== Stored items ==
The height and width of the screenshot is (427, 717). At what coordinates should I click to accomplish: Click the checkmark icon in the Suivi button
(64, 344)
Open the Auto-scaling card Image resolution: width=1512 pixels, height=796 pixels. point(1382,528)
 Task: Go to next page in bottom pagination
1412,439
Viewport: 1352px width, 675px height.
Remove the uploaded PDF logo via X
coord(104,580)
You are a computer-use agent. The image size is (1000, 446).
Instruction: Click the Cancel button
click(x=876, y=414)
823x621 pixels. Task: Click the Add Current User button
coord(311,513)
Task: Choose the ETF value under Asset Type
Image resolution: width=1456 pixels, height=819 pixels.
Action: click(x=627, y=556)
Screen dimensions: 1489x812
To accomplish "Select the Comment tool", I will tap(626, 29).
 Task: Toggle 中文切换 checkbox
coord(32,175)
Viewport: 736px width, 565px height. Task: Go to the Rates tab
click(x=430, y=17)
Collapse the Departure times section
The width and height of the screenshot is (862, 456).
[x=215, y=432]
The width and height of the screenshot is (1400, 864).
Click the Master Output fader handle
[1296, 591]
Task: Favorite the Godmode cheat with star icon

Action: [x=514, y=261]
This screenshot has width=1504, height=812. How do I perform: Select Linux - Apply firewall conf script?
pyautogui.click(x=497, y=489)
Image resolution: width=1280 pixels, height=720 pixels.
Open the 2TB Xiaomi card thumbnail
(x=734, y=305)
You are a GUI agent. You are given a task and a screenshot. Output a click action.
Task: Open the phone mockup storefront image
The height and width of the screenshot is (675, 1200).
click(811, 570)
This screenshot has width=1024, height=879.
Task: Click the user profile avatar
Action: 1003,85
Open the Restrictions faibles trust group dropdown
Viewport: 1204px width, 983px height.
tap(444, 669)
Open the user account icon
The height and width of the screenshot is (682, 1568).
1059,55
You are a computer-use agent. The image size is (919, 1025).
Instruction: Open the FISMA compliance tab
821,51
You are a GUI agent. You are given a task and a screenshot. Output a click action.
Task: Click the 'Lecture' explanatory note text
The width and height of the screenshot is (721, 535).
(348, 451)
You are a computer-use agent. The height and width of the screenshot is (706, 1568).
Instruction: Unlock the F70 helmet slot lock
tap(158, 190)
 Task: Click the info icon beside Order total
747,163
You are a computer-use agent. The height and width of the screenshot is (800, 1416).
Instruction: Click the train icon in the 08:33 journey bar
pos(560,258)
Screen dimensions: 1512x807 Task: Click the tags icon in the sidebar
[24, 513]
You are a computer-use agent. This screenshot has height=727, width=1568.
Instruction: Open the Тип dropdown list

== What to produce ==
Look through the data above. Find each line with the string "dropdown" and copy it.

== Task output ==
Open the Restrictions faibles trust group dropdown
Instruction: Open the Тип dropdown list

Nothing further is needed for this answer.